TASK TO CARRY OUT: Copy these entries word for word, from the line with "Task: Click star" to the line with "Action: [x=728, y=133]", including both of those lines.

EXCERPTED DATA:
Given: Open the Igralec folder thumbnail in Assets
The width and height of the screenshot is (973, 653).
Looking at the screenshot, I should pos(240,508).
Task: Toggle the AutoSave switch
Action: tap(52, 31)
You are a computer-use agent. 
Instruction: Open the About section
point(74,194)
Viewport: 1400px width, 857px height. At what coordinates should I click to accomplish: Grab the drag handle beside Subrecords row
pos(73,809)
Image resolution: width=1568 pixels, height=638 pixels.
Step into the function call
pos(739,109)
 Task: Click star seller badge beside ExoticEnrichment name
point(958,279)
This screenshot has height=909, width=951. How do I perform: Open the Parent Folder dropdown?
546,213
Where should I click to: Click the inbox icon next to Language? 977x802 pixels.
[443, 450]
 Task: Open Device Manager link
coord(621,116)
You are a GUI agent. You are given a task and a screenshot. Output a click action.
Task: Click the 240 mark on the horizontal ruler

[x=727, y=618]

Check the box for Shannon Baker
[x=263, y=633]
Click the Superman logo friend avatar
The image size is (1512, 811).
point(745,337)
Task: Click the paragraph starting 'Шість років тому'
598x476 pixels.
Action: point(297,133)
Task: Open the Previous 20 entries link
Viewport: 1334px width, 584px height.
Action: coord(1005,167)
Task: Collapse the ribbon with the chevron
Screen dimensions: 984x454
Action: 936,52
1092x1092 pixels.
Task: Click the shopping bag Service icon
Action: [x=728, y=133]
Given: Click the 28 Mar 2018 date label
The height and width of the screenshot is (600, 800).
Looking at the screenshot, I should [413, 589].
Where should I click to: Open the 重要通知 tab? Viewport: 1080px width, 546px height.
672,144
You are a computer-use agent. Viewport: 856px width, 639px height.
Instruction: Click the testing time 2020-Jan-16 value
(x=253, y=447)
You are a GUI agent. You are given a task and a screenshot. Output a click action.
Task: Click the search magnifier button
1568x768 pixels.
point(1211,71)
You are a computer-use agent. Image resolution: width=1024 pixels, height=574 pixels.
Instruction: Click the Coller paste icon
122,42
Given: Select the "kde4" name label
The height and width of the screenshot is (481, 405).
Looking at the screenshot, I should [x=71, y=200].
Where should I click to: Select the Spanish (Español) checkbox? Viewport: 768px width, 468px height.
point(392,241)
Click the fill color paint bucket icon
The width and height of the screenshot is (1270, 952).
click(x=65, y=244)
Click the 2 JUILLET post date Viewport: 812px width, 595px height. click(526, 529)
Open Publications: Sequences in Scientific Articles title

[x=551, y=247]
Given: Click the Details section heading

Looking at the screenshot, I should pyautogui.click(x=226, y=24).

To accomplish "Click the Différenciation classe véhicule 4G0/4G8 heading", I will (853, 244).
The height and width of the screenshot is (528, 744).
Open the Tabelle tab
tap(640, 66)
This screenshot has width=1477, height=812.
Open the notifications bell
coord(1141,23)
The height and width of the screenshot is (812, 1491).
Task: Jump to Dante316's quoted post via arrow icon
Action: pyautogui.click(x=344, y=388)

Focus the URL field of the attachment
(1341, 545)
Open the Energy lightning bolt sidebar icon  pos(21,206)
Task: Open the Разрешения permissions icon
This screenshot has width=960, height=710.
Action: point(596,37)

SOLVED PROBLEM:
 Task: Click star seller badge beside ExoticEnrichment name
point(958,279)
This screenshot has height=909, width=951. How do I perform: Open the Parent Folder dropdown?
546,213
Where should I click to: Click the inbox icon next to Language? 977x802 pixels.
[443, 450]
 Task: Open Device Manager link
coord(621,116)
You are a GUI agent. You are given a task and a screenshot. Output a click action.
Task: Click the 240 mark on the horizontal ruler

[x=727, y=618]

Check the box for Shannon Baker
[x=263, y=633]
Click the Superman logo friend avatar
The image size is (1512, 811).
point(745,337)
Task: Click the paragraph starting 'Шість років тому'
598x476 pixels.
Action: point(297,133)
Task: Open the Previous 20 entries link
Viewport: 1334px width, 584px height.
Action: coord(1005,167)
Task: Collapse the ribbon with the chevron
Screen dimensions: 984x454
Action: 936,52
1092x1092 pixels.
Task: Click the shopping bag Service icon
Action: [x=728, y=133]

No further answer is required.